Targeting KAT8 alleviates self-RNA-driven skin inflammation by modulating histone H4 lysine 16 acetylation in psoriasis.

Psoriasis is a persistent inflammatory skin disease characterized by the adverse infiltration of inflammatory cells and epidermal hyperplasia. Self-RNA is the most abundant damage-associated molecular pattern (DAMP) in psoriasis tissues, which triggers and amplifies inflammatory responses through TLR7 pathway. However, the pathogenic effects of self-RNA on immune cell activation and chemotaxis during psoriasis and the underlying mechanisms remain largely unknown. Epigenetic modifications are widely acknowledged to link the environmental signals to gene expression in various immune cells, whose dysfunction tends to cause or worsen various inflammatory diseases. Through a comprehensive analysis of histone modifications in lesional skin from both psoriasis patients and mice, the significantly increased level of histone acetylation at H4 lysine 16 (H4K16ac) in macrophages was found, which was positively correlated with the accumulation of self-RNA in the dermis and psoriasis pathology. Further studies showed that lysine acetyltransferase 8 (KAT8) was responsible for self-RNA-driven H4K16ac modification and psoriasis-associated pathogenic chemokine expression in macrophages of lesional skin. Mechanistically, KAT8 was selectively recruited to the gene promoters of pathogenic chemokines including Cxcl2 and Ccl3 through interaction with AP-1 transcription complex. The auto-acetylation of KAT8 enhanced its acetyltransferase activity. KAT8-mediated H4K16ac modification at these chemokine promoters, coupling with increased chromatin accessibility, facilitated the production and secretion of pro-inflammatory chemokines CXCL2 and CCL3 for neutrophil chemotaxis, neutrophil extracellular traps (NETs) formation and aggravated inflammatory damage in psoriasis. KAT8 deficiency in macrophages or pharmacological inhibition restricted the secretion of macrophage-derived pro-inflammatory chemokines and ameliorated TLR7-dependent tissue inflammatory injury in experimental psoriasis and arthritis model.

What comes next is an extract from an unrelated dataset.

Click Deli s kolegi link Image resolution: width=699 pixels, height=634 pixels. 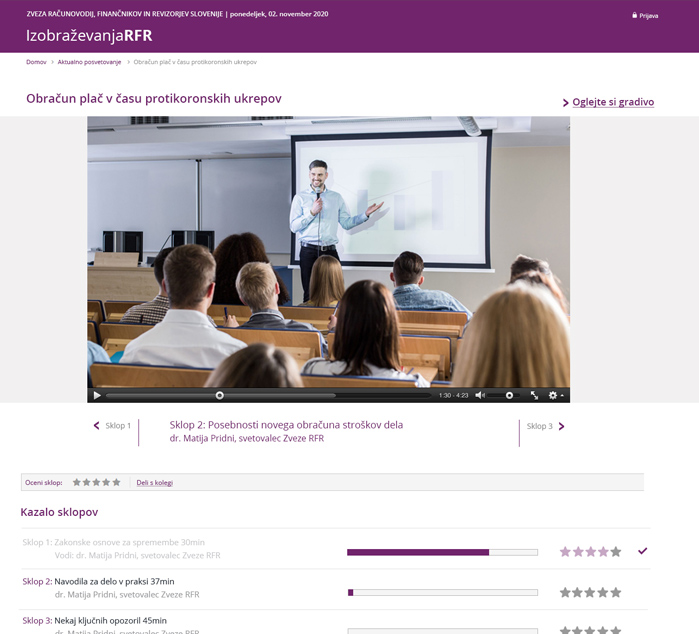[154, 483]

Taken together, our finding provides new insight into the role of epigenetic modification in self-RNA/TLR7 pathway-dependent immune cell activation and chemotaxis during psoriasis, which proposes the promising therapeutic strategy to control the inflammatory damage and psoriatic skin dysfunction by targeting KAT8 and KAT8-mediated H4K16ac modification in dermis macrophages.